MARY LOUISE KELLY, HOST:

Israelis and Palestinians are locked in the worst violence in years. Night after night, the sky over Israel and Gaza lights up with bombs and rockets. More than 200 Palestinians have died, and at least 10 are dead in Israel. And the fighting is tied up, among other things, with election politics on both sides. The hostilities are changing the way Israelis and Palestinians view their political leaders. We're going to talk about that with Shibley Telhami. He is a professor at the University of Maryland and a senior fellow at the Center for Middle East Policy at the Brookings Institution.

Shibley Telhami, welcome back to ALL THINGS CONSIDERED.

SHIBLEY TELHAMI: My pleasure.

KELLY: All right. Let's start on the Israeli side with Israeli Prime Minister Benjamin Netanyahu, who, before the fighting started was - they were engaged in a fourth election, the fourth election in six years. That election is still deadlocked, but it wasn't looking good for him. His future as prime minister looked to be in serious doubt. How do things look now?

TELHAMI: You know, if there is a political winner in all this, it is probably Benjamin Netanyahu - not that he expected this level of escalation and losing control as he had, particularly in terms of what's happened inside Israel. But clearly, politically, he's the winner because, in fact, his opponents were - appeared on the verge of putting together a government without him for the first time as he's facing major legal trouble and, this time, even with the support of one of the two Arab parties in the Israeli parliament for the first time. He is not only distracted from his own legal trouble, but he's prevented his opponents from forming a coalition government.
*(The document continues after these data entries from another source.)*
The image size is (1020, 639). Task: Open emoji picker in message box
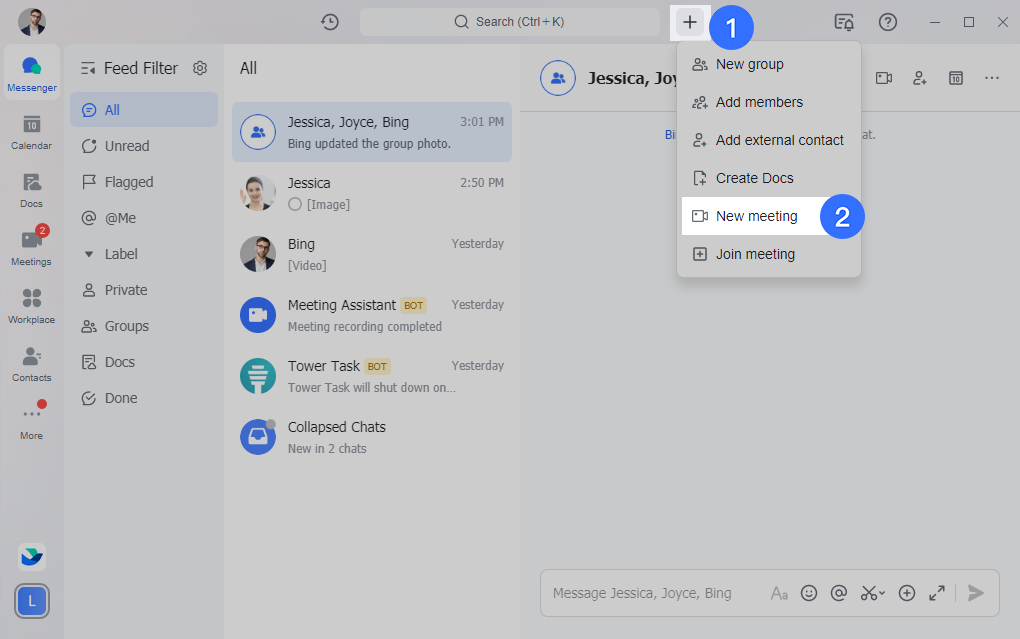click(809, 593)
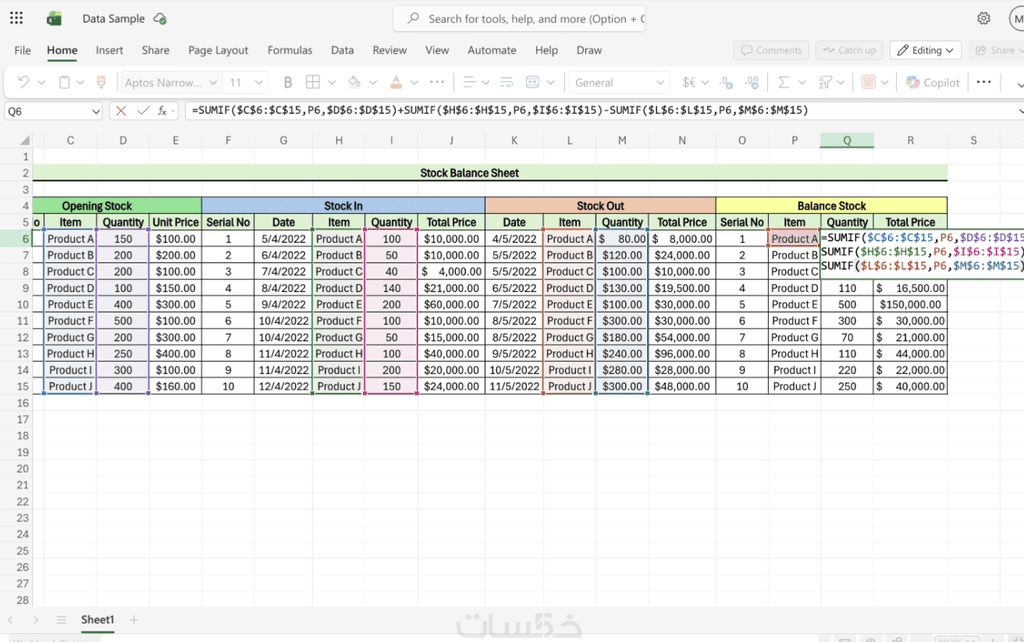Confirm formula with checkmark icon

point(142,111)
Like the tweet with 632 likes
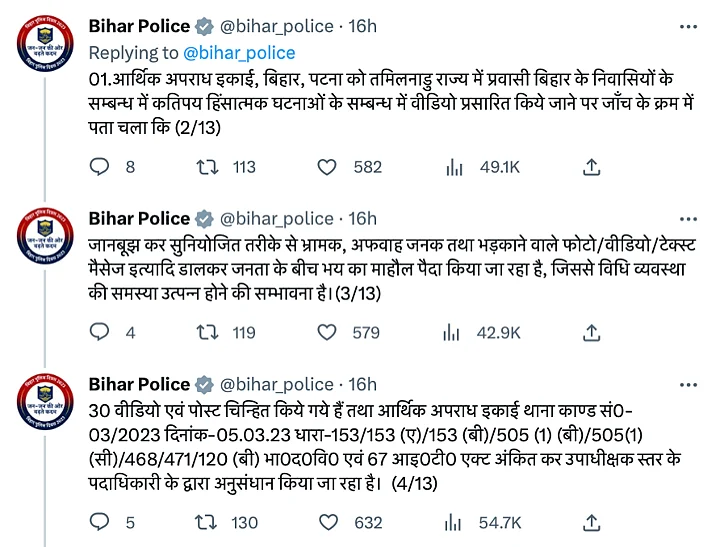720x547 pixels. 326,521

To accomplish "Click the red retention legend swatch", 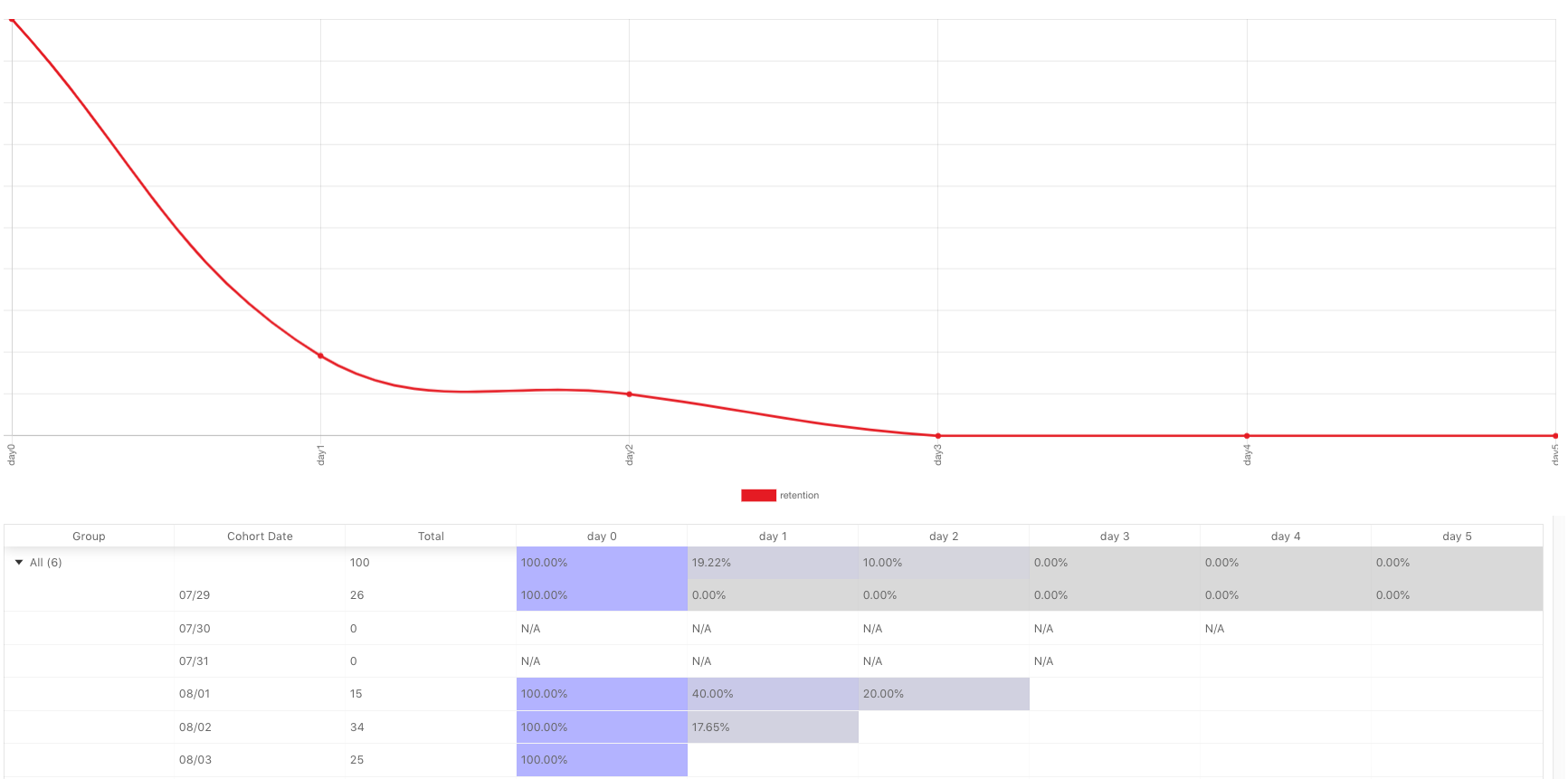I will 758,495.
KELLY: Let's look at the Palestinian side, where they were supposed to have elections. Palestinian Authority President Mahmoud Abbas just delayed those elections indefinitely. Why?
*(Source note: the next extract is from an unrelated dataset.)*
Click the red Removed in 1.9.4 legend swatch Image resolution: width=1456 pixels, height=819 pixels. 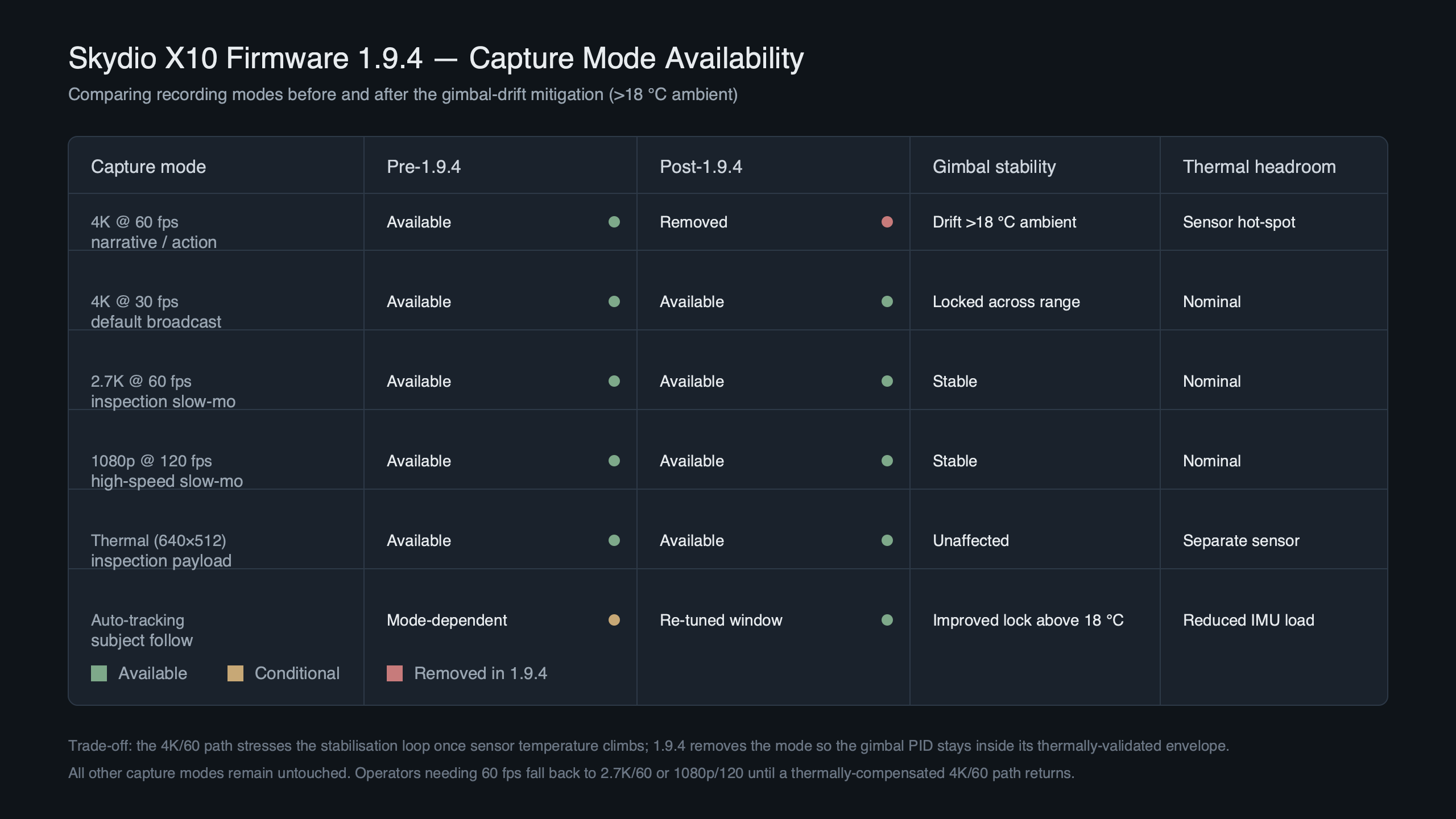coord(395,673)
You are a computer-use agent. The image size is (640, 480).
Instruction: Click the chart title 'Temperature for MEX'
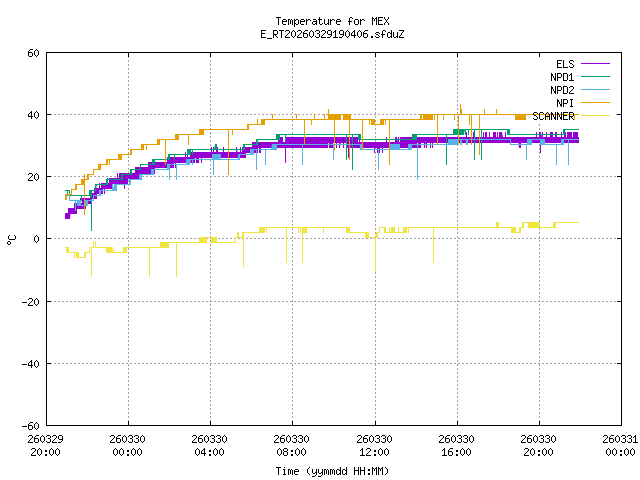(332, 21)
TELHAMI: He obviously did so for multiple reasons. One is - my own belief is that the only reason he originally said he was going to have elections in January is because they wanted to have a good relationship with the Biden administration. And Biden, they thought, wanted them to have elections. And they were trying to kind of do a certain set of gestures to Biden to improve relations after four years of trouble with Trump. But it turned out Biden wasn't particularly interested in elections, and they sent a lukewarm reaction. They were divided. They sent a yellow, you know, light in terms of encouraging Palestinians to postpone. But also, the Israelis obviously didn't want the elections and sent strong signals.

Add to this that the polls were not showing that he would - that Mahmoud Abbas would do well, that his party would not do well, in part because Hamas itself would probably do better than it did in the prior elections but more that his own party had splintered. And there were over 30 parties, 30 slates that had registered to enter the election with over 90% of the Palestinian public, so there was disillusionment among the public, even though no one really believed that this was going to transform reality on the ground. They thought it might create a certain set of dynamics that could change their situation on the ground.

KELLY: I suppose we should explain. Mahmoud Abbas is the leader of Fatah, which controls the West Bank. Hamas seized control of Gaza some years ago. How has the conflict so far changed the dynamic between those two political centers of power on the Palestinian side?

TELHAMI: Well, let me just put something in perspective, and it's really a point that needs to be made, which is that while Palestinians across the board are disillusioned with their leadership, whether it's Mahmoud Abbas' Fatah in Ramallah or Hamas in Gaza, overwhelmingly, the Palestinians don't blame the leaders for the absence of an end to the occupation. And they see no end in sight. And they believe the Israeli government, the right-wing government, is intent on controlling the territory.

So they - while they don't like how the leaders are behaving and they don't take them very seriously, they really don't blame them for the conflict per se. But Mahmoud Abbas was impotent, and Hamas saw an opportunity. And so part of the escalation from their side in firing rockets was to show that they can act and they can capture that anger. And in the short term, they probably have. Whether or not that's sustainable when people start taking account of what has actually happened and what - how things change, that's an open question.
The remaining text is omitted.